The ribbons hung down and across, snaking their way from wall to wall turning my room into a complicated bad Monday wash day. Just to look at it gave me a headache! And the mistakes I found! Endless, endless errors where a character was where he or she should not have been. Rewrites? I know about rewrites!
Eventually, I came to my senses and tore the migraine-inducing kaleidoscope down, replacing it with a huge sheet of paper some six feet high by four feet wide upon which was divided again, the time zones. This time I replaced the ribbons with coloured pencils which at least proved to be more hand-able. However, upon going through the story for the umpteenth time, the result looked like a chimp had been let loose on it. It was at that point that I began to feel sorry for the poor souls who were going to pay to read it! Was I subconsciously getting my own back?

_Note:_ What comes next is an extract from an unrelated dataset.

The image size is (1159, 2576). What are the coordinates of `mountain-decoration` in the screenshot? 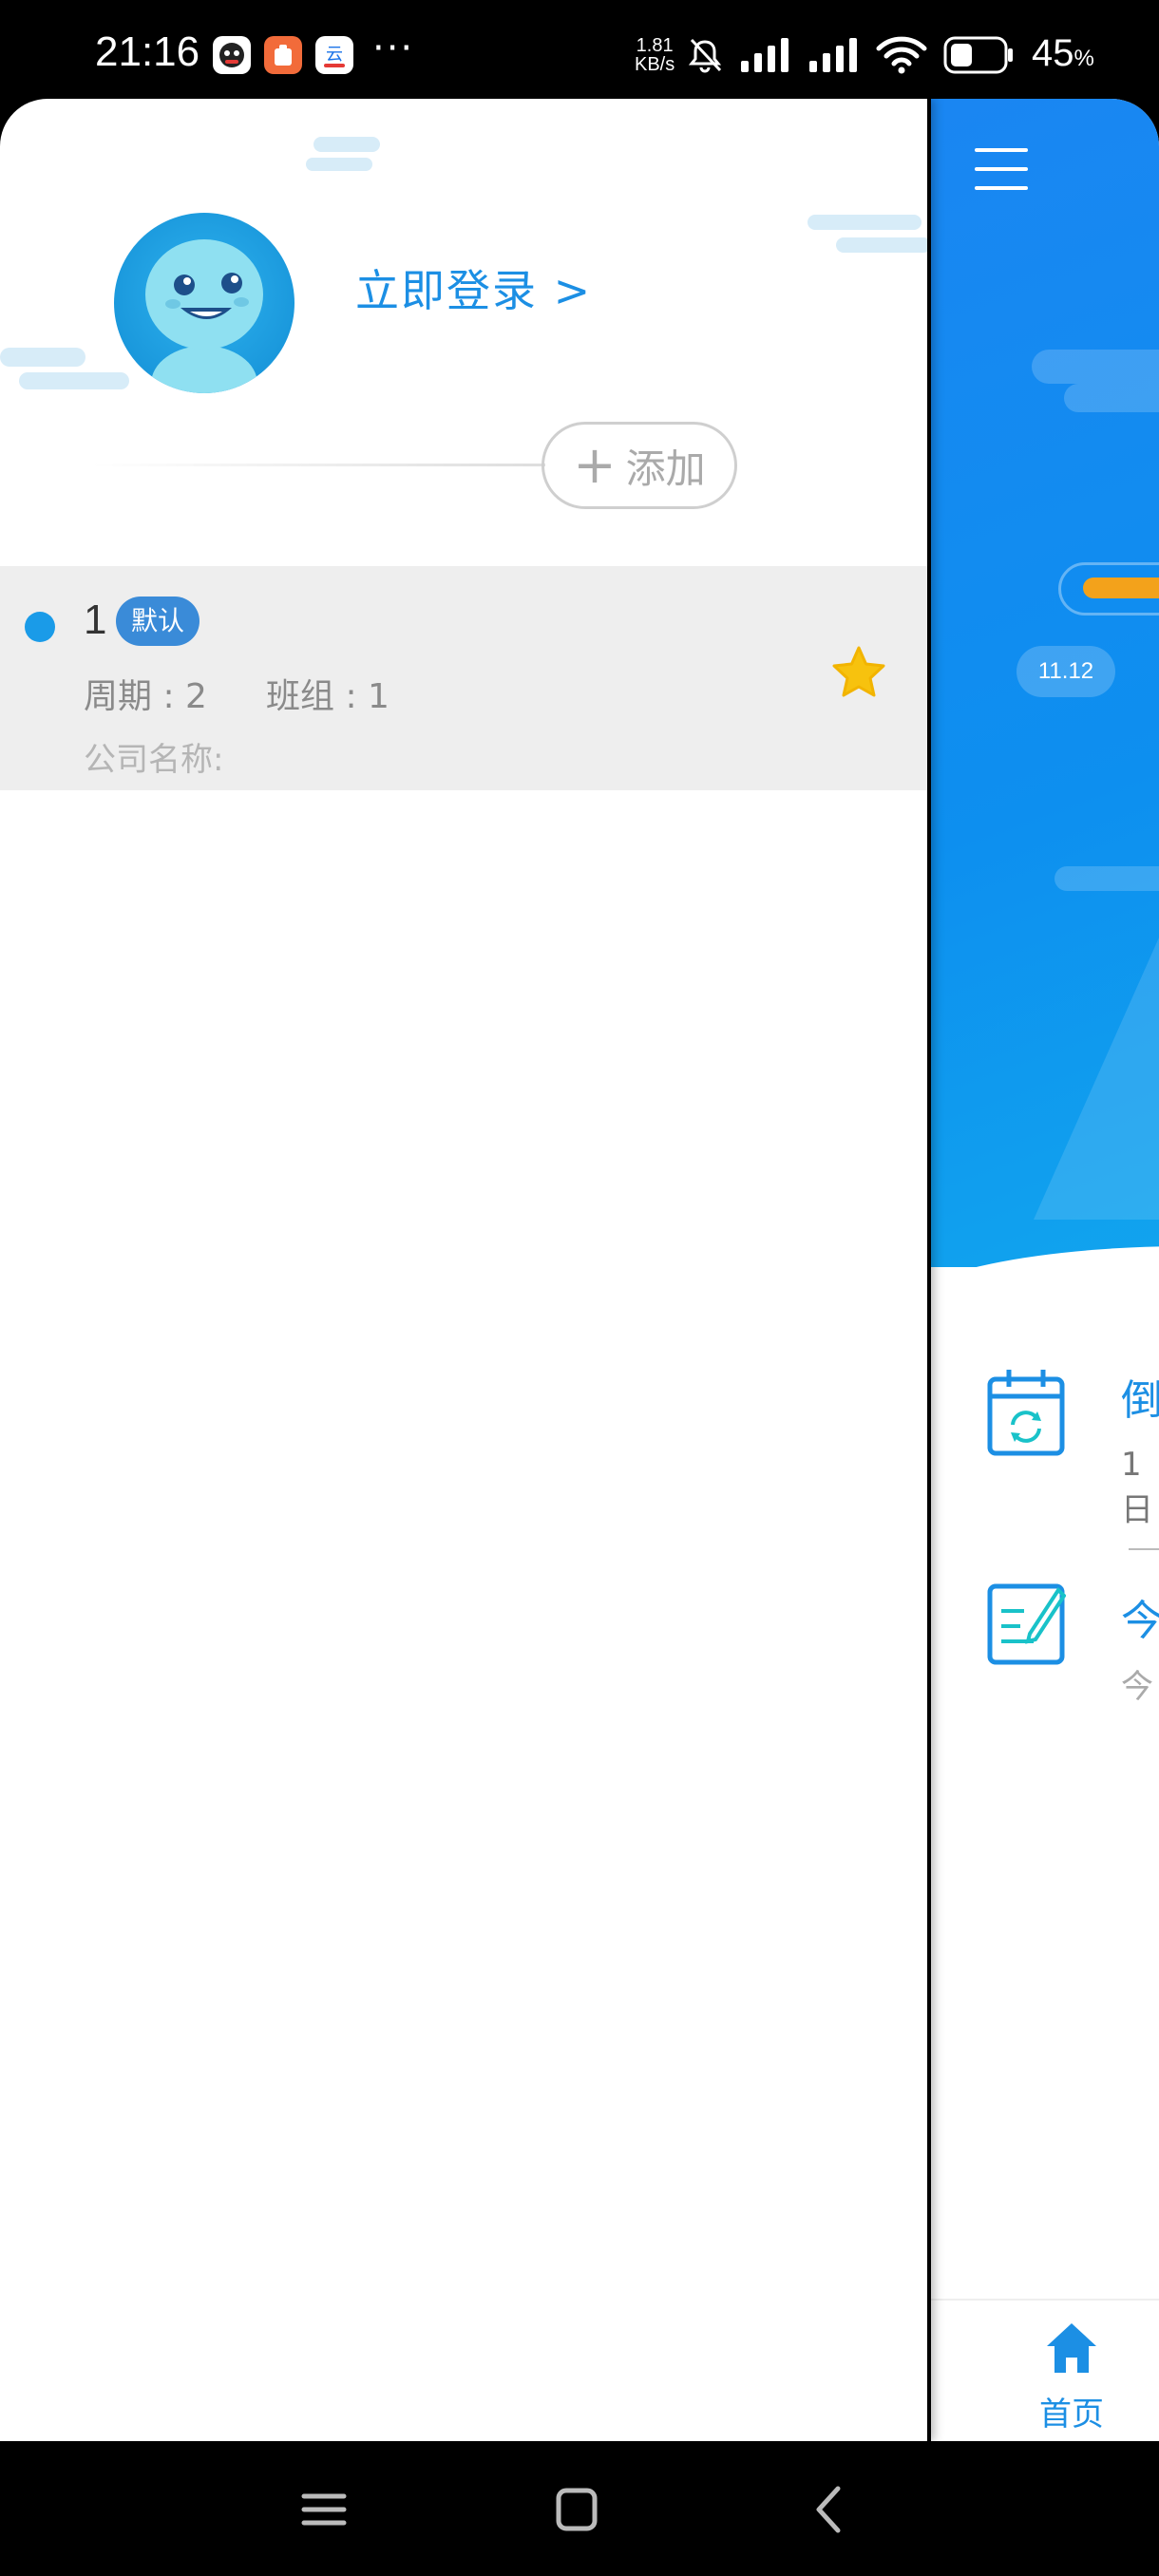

Parts of the story, even I didn't know what was going on! But that's the nature of time for you. Beware the grandfather paradox! I remember, in the fifth year of its development, a third attempt at simplification was made with the help of a high-tech solution; my Apple Mac. Now let me tell you something important. There does not exist a computer that can handle that sort of data without it crashing and burning every minute, no matter how much RAM memory it has! Microsoft Excel? The Leopard operating system? Huh! No match for the complexity of my Alien Queens!
But, bother! I've been thinking of a sequel now. Perhaps I'm subconsciously getting my own back on myself?